### Extracted records

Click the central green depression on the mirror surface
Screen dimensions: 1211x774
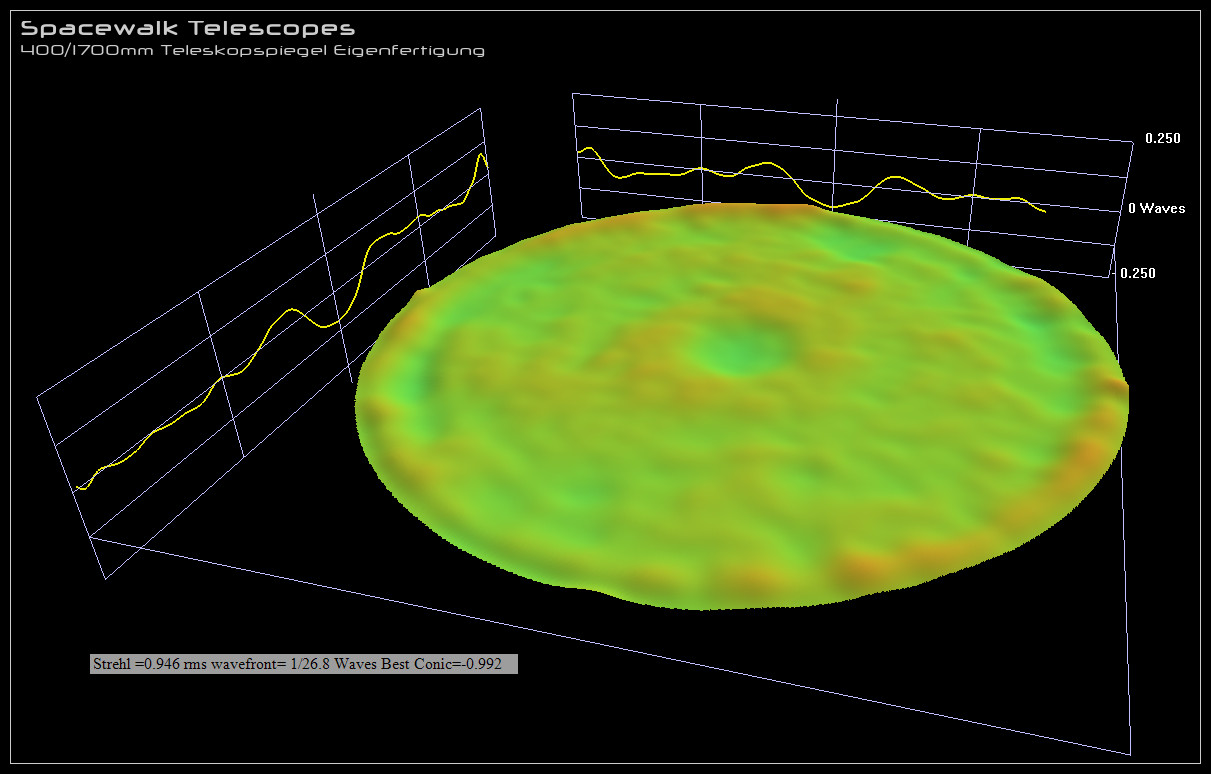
--
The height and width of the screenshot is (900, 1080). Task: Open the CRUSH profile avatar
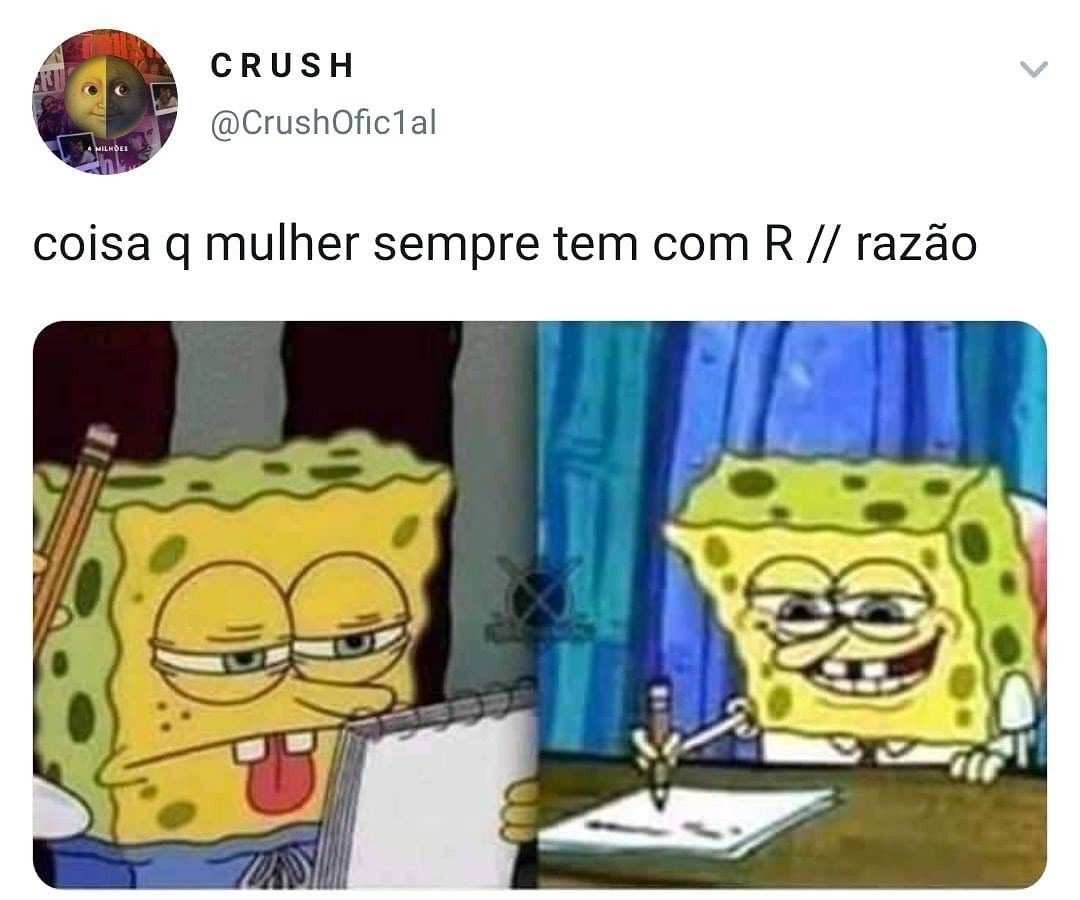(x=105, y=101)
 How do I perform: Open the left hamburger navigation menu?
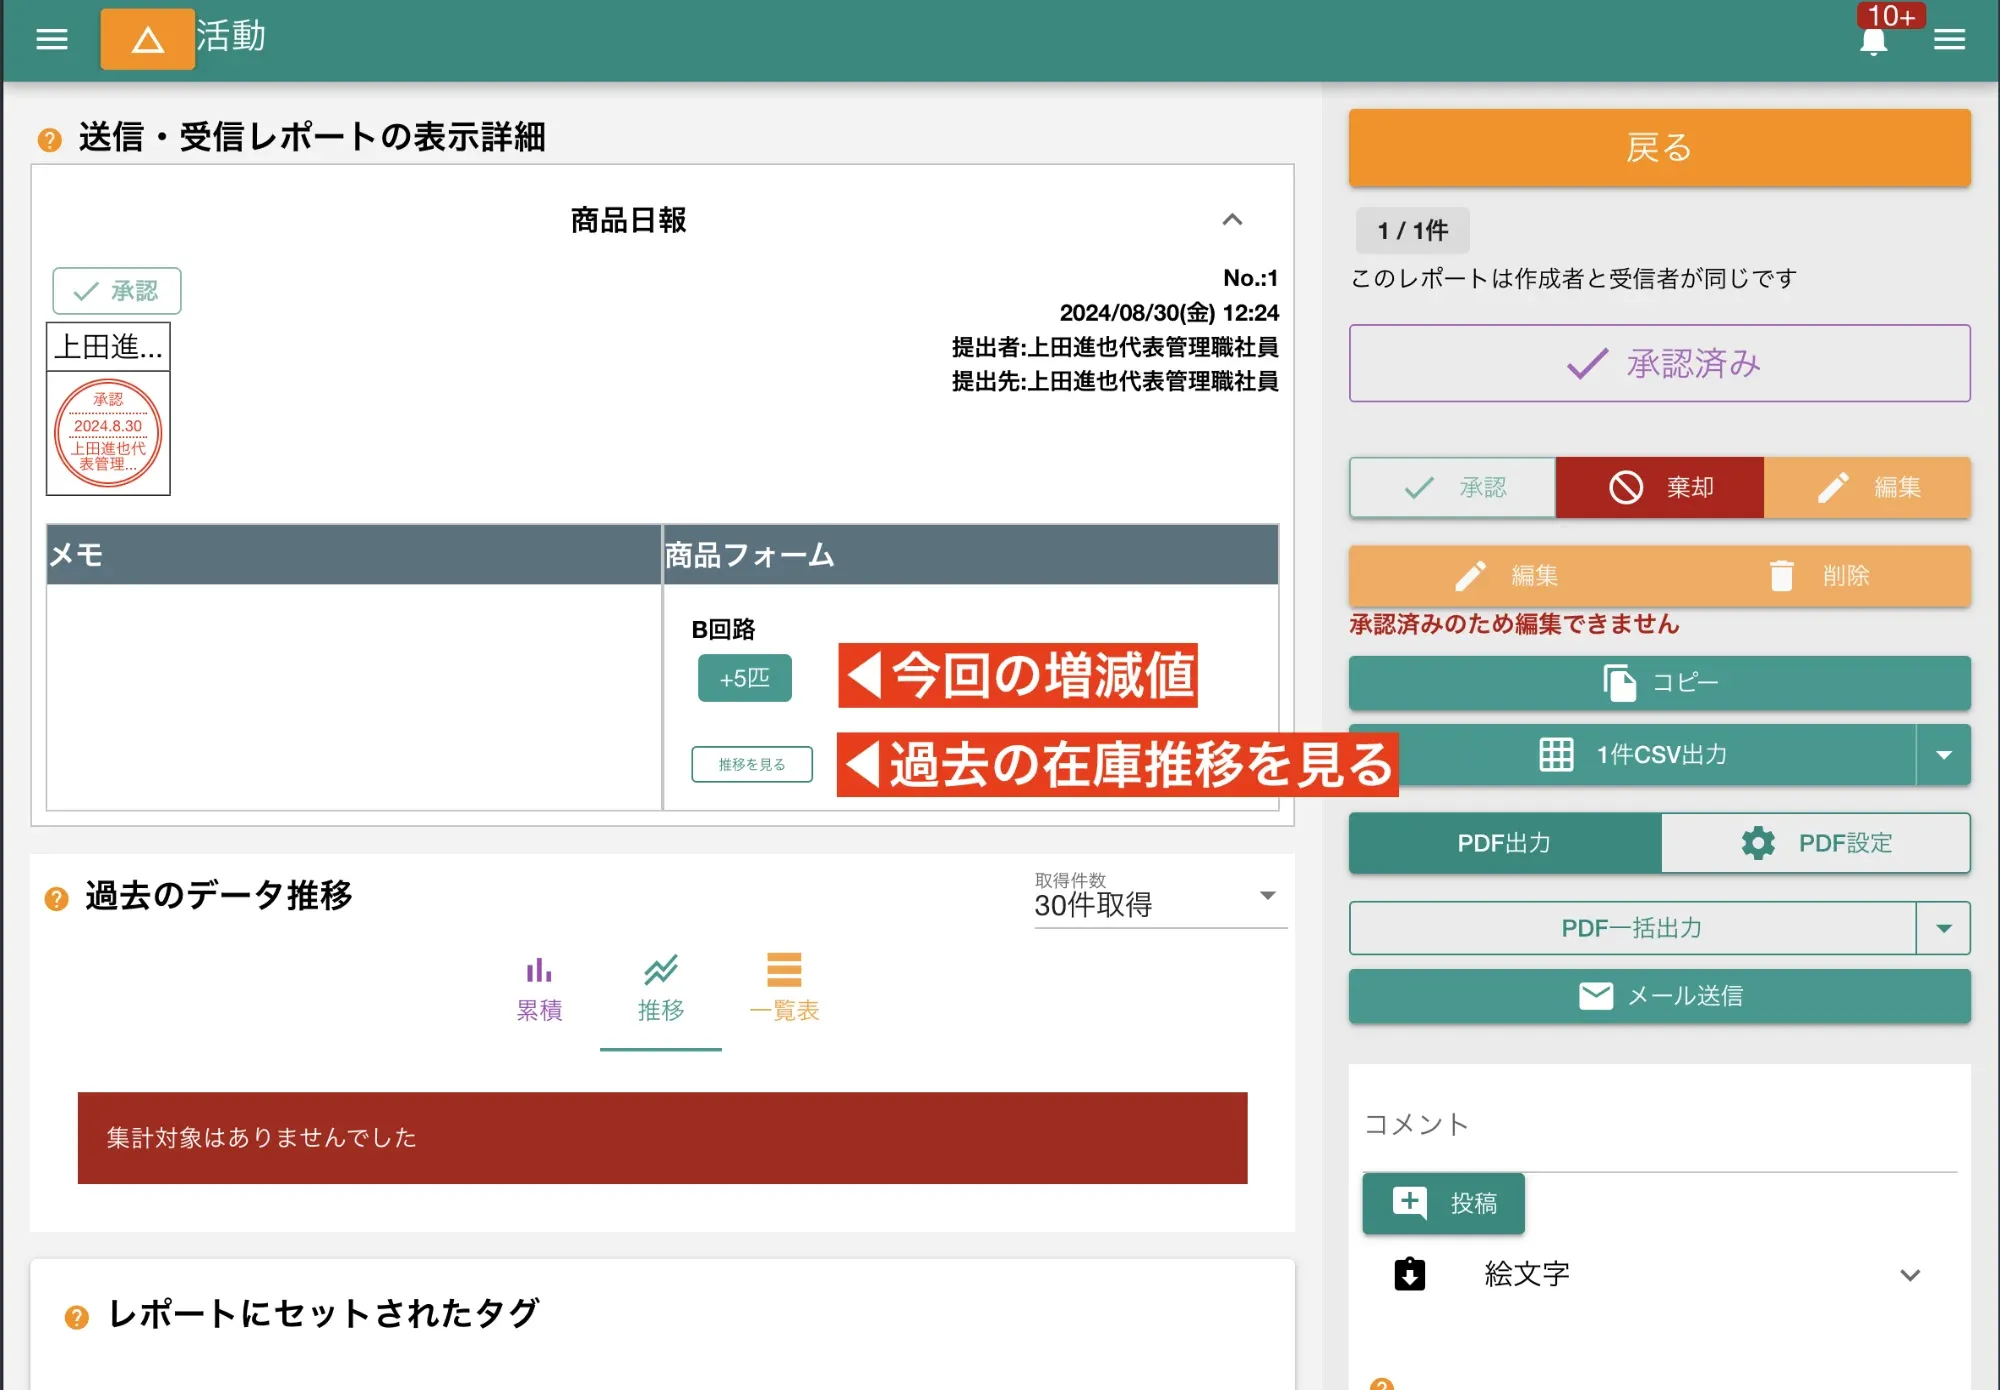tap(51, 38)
==
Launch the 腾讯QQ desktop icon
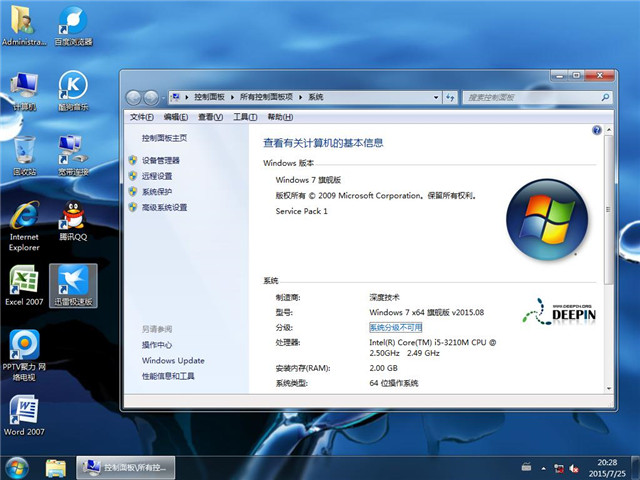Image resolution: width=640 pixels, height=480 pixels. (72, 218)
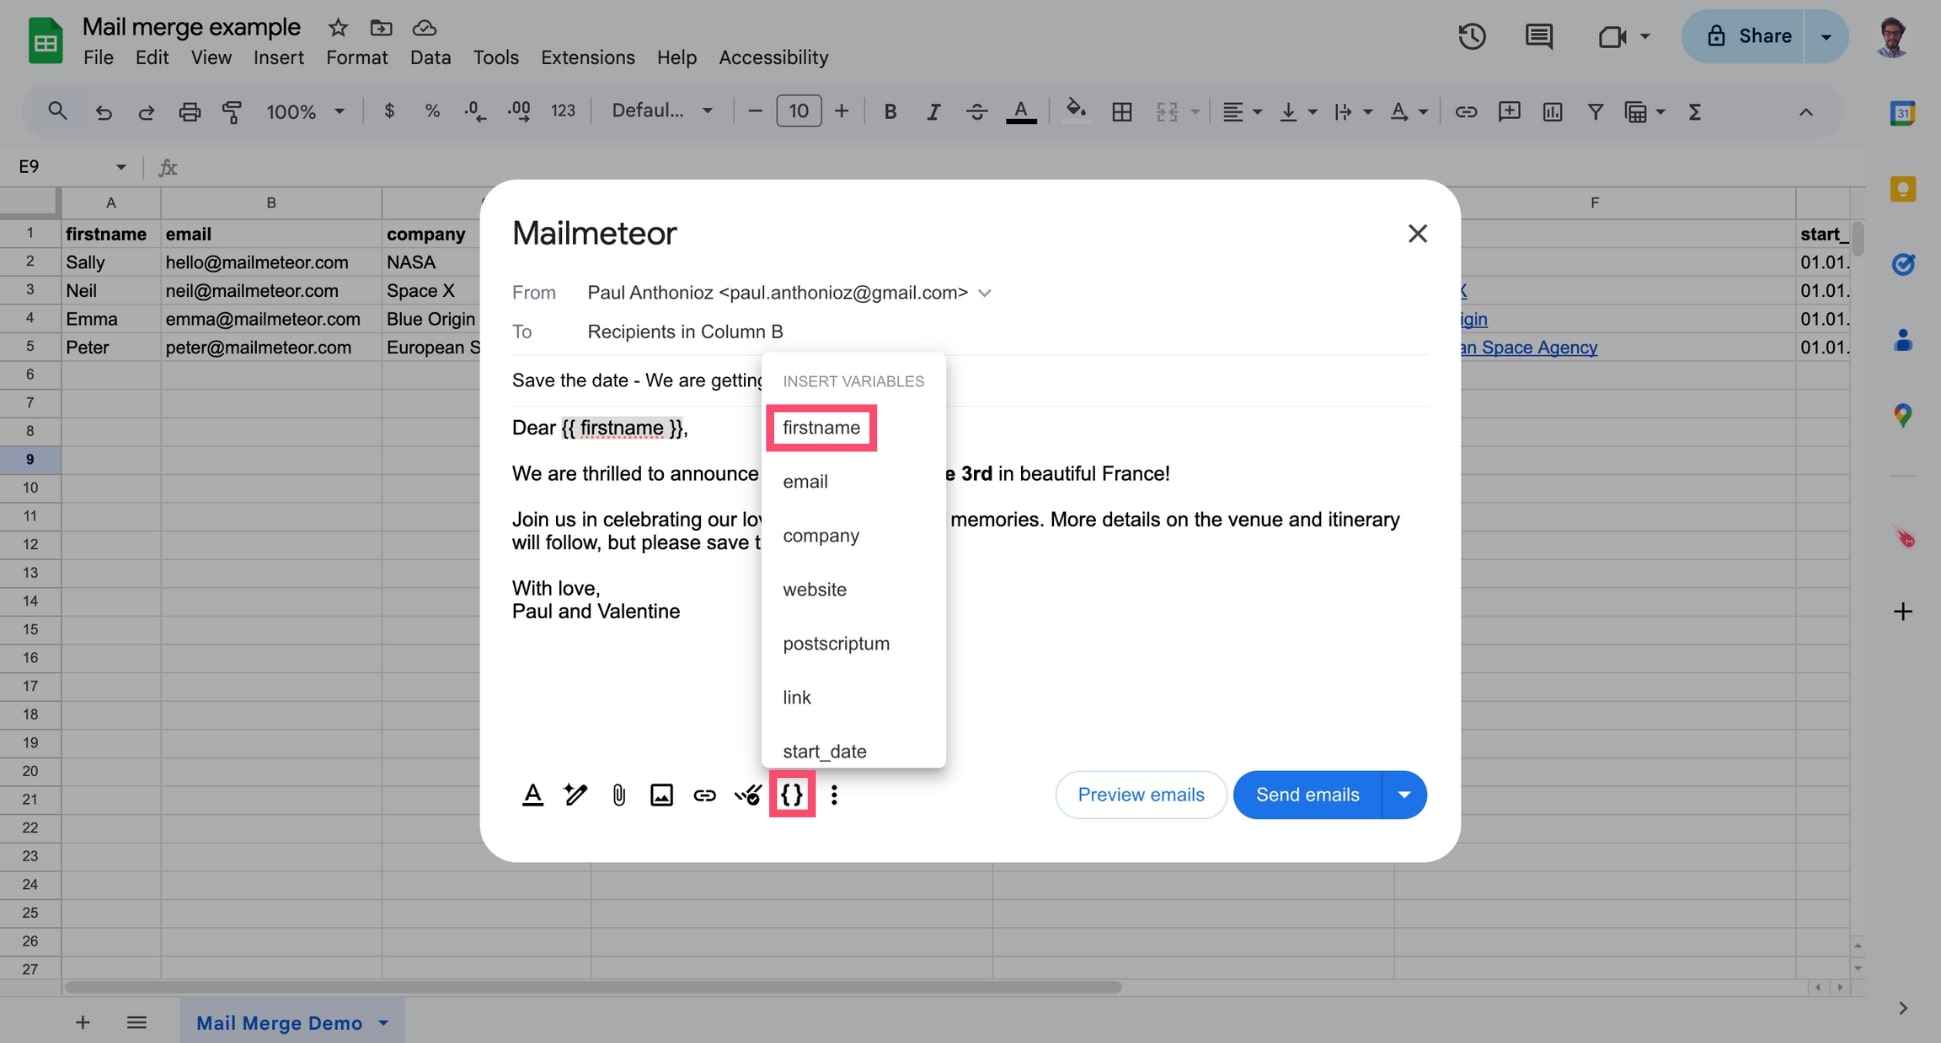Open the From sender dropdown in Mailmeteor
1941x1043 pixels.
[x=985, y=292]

### Written task
In the records from the line with "How do I perform: Open" up to and including the line with "tap(51, 38)", replace "left" with "right" and keep everything else the same. Leave the pictures out.

### Expected answer
 How do I perform: Open the right hamburger navigation menu?
tap(51, 38)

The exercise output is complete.